У Фимы голова кружилась от этой вереницы, проходившей перед нею, почти земно ей кланявшейся и целовавшей ее руку. Ей хотелось бы всех обласкать, всех уверить в том, что она будет любить их, и у всех, в свою очередь, попросить для себя любви и участия. Видя перед собою чье-нибудь доброе и милое лицо, она уж готова была высказать все, что чувствовала; но вдруг ее решимость пропадала, ее ощущения изменялись; все старые и молодые, добрые и неприятные лица становились ей совсем чужими, далекими, не имеющими с ней ничего общего.
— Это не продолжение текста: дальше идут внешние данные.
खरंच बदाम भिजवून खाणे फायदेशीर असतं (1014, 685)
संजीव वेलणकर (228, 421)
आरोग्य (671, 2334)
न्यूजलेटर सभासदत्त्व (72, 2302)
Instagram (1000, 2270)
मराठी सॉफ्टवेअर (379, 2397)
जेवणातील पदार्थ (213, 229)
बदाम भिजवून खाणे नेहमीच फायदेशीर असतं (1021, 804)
Ей казалось, что вот теперь они тут, а что через минуту они будут далеко, и она их никогда больше не увидит. Ей становилось как-то холодно, тяжело, жутко, и она вся съеживалась на своем огромном, роскошном кресле, расписанном травами и птицами. Как загнанный, запуганный зверек, поглядывала она вокруг себя усталыми, почти бессмысленными глазами, и на прелестном молодом лице ее разливалось выражение тоски и страдания…

VII

Царевны и боярыни торжественно проводили Фиму в предназначенные для нее покои. Заметив, что она едва на ногах держится от усталости, боярыня Годунова тотчас же сказала об этом царевнам:

— Оставим-ка ее, голубушку, поспать с часок времени, а то притомилась больно, да и как быть иначе?!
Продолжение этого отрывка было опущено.